On Tuesday morning, Attorney General Eric Holder made a plea to states to overturn laws barring people convicted of felonies from voting. “It is unwise, it is unjust, and it is not in keeping with our democratic values. These laws deserve to be not only reconsidered, but repealed,” he said at a criminal-justice symposium in Washington, DC. “And the current scope of these policies is not only too significant to ignore—it is also too unjust to tolerate.”
As the New York Times pointed out, Holder’s comments were largely symbolic, since he doesn’t have the authority to personally enact changes. Regardless, Holder called attention to a huge, largely overlooked demographic. So what’s the lay of the land when it comes to felony disenfranchisement laws? Here are some facts to help clarify the issue.
So how common are laws restricting felon voting? As we’ve reported before, nearly every state restricts the voting rights of people convicted of felonies. Only two states, Maine and Vermont, have no restrictions on voting; in these, felons can vote while still in prison. On the other hand, 11 states restrict voting even after a person has completed their prison sentence and finished probation or parole. Twenty states require completion of parole and probation before voting is allowed, and 14 states allow felons to vote after they leave prison.
Among states that bar voting even after a person has completed their sentence, the laws still differ greatly. In Alabama, only certain felony offenses result in disenfranchisement. In Florida, Nebraska, and Virginia, felons are able to vote after waiting periods between two and five years. And in Nevada, almost all felony offenders are completely barred from the polls (first-time, nonviolent felony convictions are exempt).

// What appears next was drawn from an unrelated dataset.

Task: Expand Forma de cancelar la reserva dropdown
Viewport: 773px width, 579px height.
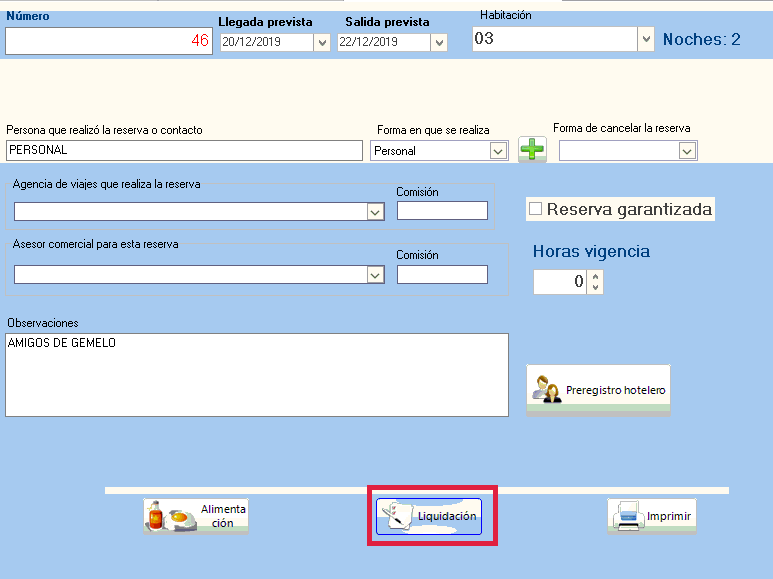Action: click(x=687, y=151)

Eight states also completely bar people with misdemeanor convictions from voting while incarcerated.
How did this practice start? In his speech, Holder rightly pointed out that laws barring felons from voting are a relic of post-Civil War America. “After Reconstruction, many southern states enacted disenfranchisement schemes to specifically target African Americans and diminish the electoral strength of newly-freed populations,” he said. The Sentencing Project, a criminal-justice advocacy and research non-profit, confirms this, though notes that the revocation of voting rights dates back even further, to colonial America, when English colonists introduced the common law practice of “civil death,” a set of criminal penalties that included the stripping of voting rights. Later, as slavery was outlawed after the Civil War, the qualification of needing to own property to vote was gradually repealed across all states, notes the Sentencing Project. This meant that felony disenfranchisement policies “served as an alternate means for wealthy elites to constrict the political power of the lower classes.”

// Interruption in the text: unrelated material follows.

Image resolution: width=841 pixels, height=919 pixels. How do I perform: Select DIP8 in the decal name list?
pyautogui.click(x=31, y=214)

How many people do these laws really affect? Nearly 6 million Americans are barred from voting due to felony disenfranchisement laws. Moreover, the bulk of disenfranchised felons—75 percent—are no longer in prison. Approximately 2.6 million of those remain disenfranchised despite having completed all parts of their sentence (prison time, parole, probation) because they live in states that bar felons from the polls for life or require a post-sentence waiting period.
The number of felons without voting rights has ballooned significantly along with the growing prison population. The United States has the world’s highest rate of incarceration: Department of Justice statistics show that the number of people under correctional supervision has increased from fewer than 2 million in 1980 to more than 7 million by 2011. As a result, the number of disenfranchised felons has grown from 1.17 million in 1976 to 5.85 million by 2010, and at a rate of 500 percent since 1980.
Who gets the brunt of these laws? Felony disenfranchisement disproportionately affects people of color. Black men are incarcerated at a much higher rate than the rest of the population. According to the Urban Institute, 11.4 percent of African American men aged 20 to 34 were in prison in 2008, compared with just 1.8 percent of white men. One out of every 13 black Americans of voting age can’t vote due to criminal disenfranchisement laws, a number much higher than for any other demographic. This ratio is more stark in Florida, Kentucky, and Virginia, where more than 1 in 5 black adults is barred from the polls. Overall, 2.2 million black Americans have lost the right to vote because of felony disenfranchisement laws.
“The impact of felony disenfranchisement on modern communities of color remains both disproportionate and unacceptable,” Holder said on Tuesday. “These individuals and many others—of all races, backgrounds, and walks of life—are routinely denied the chance to participate in the most fundamental and important act of self-governance.”